*** Opening Dataset records ***

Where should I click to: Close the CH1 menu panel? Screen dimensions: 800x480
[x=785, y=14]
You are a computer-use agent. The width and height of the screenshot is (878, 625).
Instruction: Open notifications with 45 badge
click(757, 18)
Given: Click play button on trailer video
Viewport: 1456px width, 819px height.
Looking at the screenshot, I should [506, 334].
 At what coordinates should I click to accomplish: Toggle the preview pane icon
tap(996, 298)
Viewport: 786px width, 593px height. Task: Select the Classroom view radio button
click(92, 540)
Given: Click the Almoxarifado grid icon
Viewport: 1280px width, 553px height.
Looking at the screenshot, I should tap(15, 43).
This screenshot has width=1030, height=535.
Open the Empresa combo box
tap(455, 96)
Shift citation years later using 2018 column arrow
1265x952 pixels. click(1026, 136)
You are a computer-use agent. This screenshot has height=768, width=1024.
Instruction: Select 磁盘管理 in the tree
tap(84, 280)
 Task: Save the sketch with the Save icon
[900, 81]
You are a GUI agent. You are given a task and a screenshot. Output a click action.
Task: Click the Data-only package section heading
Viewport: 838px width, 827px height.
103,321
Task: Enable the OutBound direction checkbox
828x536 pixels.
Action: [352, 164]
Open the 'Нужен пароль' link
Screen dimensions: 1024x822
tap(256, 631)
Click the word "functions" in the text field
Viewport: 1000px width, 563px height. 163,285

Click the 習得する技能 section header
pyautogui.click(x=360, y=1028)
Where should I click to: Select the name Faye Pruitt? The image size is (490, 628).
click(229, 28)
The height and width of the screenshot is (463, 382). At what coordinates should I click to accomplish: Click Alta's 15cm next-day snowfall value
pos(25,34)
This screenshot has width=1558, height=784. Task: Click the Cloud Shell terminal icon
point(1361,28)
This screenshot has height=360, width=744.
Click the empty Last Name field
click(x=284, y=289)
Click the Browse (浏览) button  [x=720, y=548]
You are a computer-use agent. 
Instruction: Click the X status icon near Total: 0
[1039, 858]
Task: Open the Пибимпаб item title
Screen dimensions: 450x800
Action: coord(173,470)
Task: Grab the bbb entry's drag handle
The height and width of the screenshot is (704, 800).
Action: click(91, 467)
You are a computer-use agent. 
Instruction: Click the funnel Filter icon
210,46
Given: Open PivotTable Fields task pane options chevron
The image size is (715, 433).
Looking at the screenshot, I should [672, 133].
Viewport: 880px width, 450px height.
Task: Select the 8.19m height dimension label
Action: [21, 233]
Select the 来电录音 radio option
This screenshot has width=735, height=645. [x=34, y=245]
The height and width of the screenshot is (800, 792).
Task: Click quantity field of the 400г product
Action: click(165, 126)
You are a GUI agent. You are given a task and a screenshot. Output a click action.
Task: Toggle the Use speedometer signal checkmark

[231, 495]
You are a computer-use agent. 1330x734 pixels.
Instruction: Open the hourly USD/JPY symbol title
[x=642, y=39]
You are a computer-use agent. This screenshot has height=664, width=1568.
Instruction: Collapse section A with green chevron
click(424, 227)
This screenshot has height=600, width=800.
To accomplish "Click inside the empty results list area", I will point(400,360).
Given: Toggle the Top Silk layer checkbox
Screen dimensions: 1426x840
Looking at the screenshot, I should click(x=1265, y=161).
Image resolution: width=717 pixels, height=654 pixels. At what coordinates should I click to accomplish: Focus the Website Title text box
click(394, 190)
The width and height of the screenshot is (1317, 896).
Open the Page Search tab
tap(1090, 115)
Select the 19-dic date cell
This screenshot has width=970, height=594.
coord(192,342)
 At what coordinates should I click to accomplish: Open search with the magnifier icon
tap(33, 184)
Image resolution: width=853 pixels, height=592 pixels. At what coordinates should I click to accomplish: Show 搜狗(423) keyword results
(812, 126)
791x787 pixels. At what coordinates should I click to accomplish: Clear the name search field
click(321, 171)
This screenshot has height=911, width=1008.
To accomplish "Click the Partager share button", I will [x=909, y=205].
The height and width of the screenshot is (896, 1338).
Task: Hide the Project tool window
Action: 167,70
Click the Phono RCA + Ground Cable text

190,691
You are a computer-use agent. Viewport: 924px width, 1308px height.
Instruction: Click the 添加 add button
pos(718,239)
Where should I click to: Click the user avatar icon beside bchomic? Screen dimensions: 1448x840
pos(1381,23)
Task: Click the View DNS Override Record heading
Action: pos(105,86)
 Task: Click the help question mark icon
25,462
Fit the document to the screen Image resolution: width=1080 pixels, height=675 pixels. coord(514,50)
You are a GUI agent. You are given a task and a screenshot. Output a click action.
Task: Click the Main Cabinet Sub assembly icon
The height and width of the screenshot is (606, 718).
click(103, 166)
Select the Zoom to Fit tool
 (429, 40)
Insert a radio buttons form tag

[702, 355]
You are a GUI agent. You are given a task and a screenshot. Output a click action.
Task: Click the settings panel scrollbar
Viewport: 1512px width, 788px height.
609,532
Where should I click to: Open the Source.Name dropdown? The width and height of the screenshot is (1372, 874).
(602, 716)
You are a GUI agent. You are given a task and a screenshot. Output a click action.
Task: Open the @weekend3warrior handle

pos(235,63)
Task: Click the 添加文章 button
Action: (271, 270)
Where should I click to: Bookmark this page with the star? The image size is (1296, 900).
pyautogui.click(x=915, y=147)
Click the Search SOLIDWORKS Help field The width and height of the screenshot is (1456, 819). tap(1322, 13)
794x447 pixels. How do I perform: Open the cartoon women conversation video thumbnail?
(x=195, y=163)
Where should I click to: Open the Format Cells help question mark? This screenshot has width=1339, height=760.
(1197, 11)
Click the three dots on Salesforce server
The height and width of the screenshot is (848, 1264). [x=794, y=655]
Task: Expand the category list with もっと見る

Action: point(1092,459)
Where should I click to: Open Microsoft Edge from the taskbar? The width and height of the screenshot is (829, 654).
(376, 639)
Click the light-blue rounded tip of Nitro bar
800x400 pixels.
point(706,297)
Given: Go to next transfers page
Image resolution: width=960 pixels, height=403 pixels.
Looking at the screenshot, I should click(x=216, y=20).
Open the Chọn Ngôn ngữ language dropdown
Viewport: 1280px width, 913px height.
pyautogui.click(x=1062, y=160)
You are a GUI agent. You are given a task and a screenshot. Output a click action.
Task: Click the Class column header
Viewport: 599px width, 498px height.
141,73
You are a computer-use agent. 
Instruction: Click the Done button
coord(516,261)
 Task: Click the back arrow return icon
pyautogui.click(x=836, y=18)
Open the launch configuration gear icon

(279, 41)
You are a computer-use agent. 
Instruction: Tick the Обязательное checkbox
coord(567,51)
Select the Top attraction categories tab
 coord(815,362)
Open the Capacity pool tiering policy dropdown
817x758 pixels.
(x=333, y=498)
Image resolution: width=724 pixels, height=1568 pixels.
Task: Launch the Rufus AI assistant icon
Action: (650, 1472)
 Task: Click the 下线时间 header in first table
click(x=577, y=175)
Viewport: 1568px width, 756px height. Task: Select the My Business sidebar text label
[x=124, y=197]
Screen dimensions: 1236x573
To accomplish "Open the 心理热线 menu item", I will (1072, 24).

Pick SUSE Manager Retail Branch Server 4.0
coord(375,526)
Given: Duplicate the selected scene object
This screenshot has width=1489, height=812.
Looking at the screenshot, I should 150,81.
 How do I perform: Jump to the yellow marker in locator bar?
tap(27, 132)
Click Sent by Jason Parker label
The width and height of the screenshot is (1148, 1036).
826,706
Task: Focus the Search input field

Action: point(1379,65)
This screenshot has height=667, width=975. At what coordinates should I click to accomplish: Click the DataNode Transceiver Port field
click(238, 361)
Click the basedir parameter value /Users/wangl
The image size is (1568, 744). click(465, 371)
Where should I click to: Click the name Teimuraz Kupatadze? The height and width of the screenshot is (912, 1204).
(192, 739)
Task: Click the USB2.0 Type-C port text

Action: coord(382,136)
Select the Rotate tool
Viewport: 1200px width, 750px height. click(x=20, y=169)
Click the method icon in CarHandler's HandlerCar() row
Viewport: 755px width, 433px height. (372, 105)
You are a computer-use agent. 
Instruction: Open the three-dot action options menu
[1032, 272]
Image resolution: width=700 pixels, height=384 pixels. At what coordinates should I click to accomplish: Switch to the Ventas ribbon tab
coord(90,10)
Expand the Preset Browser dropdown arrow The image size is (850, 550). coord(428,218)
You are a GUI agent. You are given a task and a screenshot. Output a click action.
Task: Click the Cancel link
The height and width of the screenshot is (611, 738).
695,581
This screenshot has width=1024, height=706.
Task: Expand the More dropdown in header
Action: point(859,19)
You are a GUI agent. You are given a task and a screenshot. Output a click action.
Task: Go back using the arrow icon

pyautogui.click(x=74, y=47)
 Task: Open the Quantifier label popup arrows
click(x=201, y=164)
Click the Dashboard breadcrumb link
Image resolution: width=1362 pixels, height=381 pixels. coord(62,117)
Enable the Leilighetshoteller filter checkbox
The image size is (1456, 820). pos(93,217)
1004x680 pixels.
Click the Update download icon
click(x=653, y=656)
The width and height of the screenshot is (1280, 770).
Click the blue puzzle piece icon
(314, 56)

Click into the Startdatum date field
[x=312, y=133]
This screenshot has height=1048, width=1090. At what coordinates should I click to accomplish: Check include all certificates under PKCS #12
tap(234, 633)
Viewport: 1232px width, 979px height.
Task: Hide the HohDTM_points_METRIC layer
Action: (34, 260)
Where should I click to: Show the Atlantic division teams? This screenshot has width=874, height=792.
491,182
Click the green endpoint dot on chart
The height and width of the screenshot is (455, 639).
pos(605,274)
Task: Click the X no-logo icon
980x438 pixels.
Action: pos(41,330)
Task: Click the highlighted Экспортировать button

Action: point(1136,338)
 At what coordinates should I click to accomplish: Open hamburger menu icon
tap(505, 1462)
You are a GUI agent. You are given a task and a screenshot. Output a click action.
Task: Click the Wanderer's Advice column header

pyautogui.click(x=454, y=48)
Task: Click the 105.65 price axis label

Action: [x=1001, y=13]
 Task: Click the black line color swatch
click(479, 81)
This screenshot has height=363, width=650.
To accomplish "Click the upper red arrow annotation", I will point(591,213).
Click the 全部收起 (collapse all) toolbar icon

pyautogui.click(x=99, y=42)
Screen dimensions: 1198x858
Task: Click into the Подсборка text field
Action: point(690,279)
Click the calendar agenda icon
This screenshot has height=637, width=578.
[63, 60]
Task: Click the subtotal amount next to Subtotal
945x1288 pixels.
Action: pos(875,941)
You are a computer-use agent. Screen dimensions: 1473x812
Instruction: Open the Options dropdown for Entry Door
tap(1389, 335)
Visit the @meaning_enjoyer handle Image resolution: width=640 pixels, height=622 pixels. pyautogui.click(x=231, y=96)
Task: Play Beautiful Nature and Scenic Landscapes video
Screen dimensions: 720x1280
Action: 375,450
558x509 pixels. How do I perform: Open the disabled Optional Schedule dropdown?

*** Closing Dataset records ***

◆ **Work task**
Return only the number of lines in the data that hold the string "item".

◆ **Solution for this problem**
2